On slides 29-30, McKinsey claims that large enterprises can increase their server utilization rates from 10% to 35% with “best in class, aggressive server virtualization.” Additional cost controls can be gained, they claim, through adopting data center best practices, yielding TCO savings of 50%.
Finally, they liken the hype around cloud to that of the dot com bubble, and ominously point out that the NASDAQ fell 80% when that one burst, suggesting that CIOs should avoid investing in the cloud hype.

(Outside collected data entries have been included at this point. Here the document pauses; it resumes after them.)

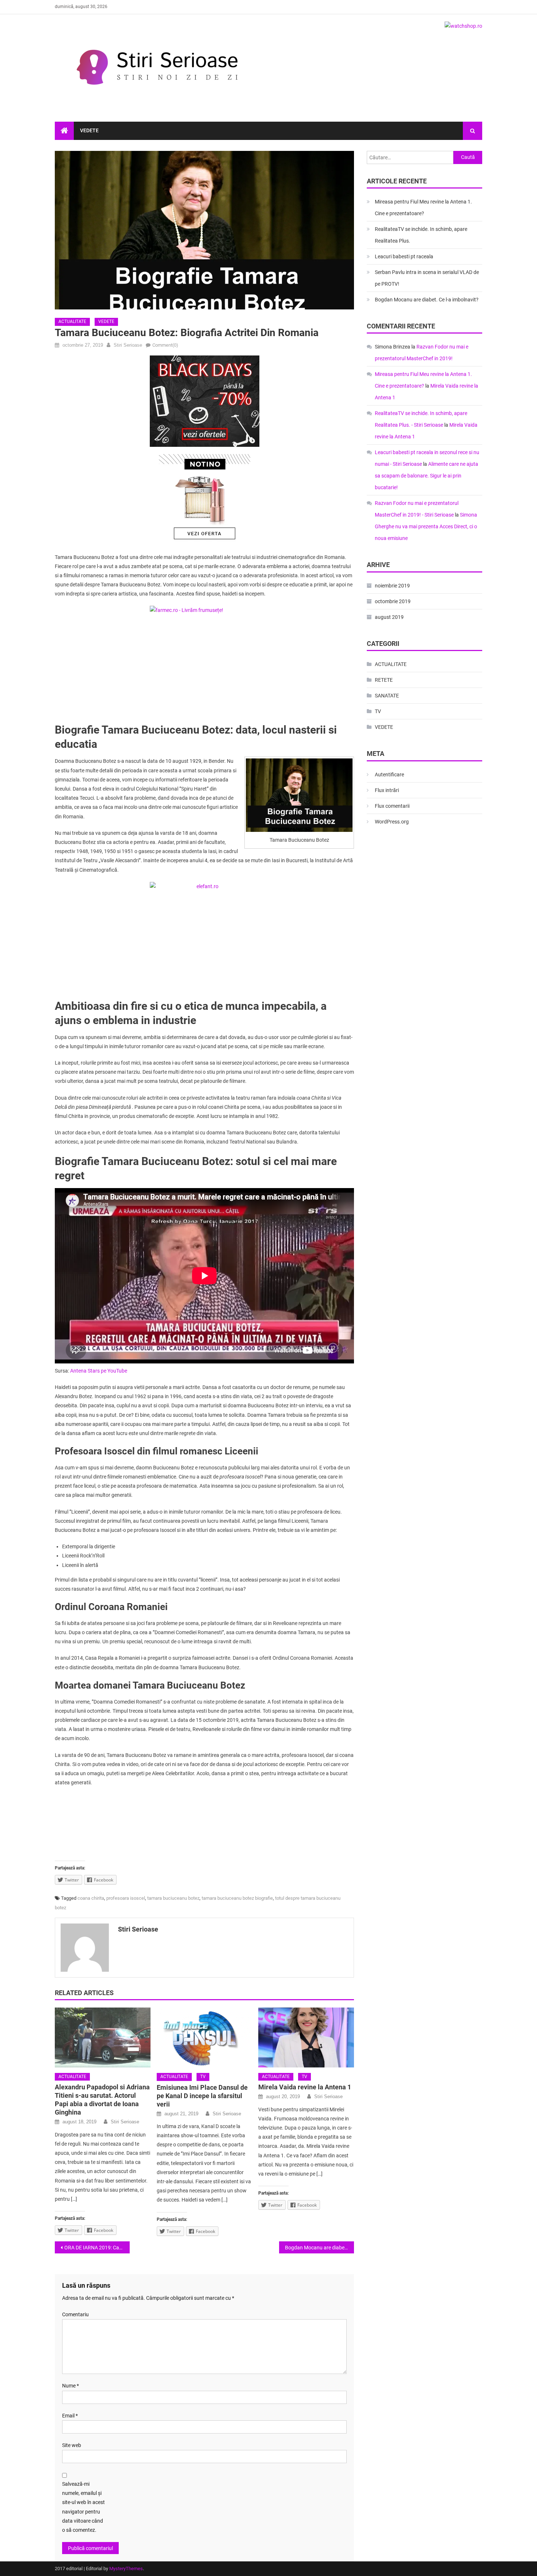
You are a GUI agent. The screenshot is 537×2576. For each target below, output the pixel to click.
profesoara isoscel (125, 1898)
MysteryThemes (126, 2568)
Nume (70, 2386)
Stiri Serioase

What’s Missing from the Report?
· The report lacks any mention of the massive economies of scale which come from a large cloud provider purchasing equipment. Further, even things like the cost of power are glossed over, as our own internal $/kW-hour are much lower than those proposed for the “typical” datacenter.
· At present, AWS has near monopoly pricing power in the cloud, and it behooves them to keep those prices high. With additional competition, prices will come down.
· There is no mention of the speed to market associated with procuring and provisioning servers for any new projects, nor is there any mention of the risk mitigation for new projects.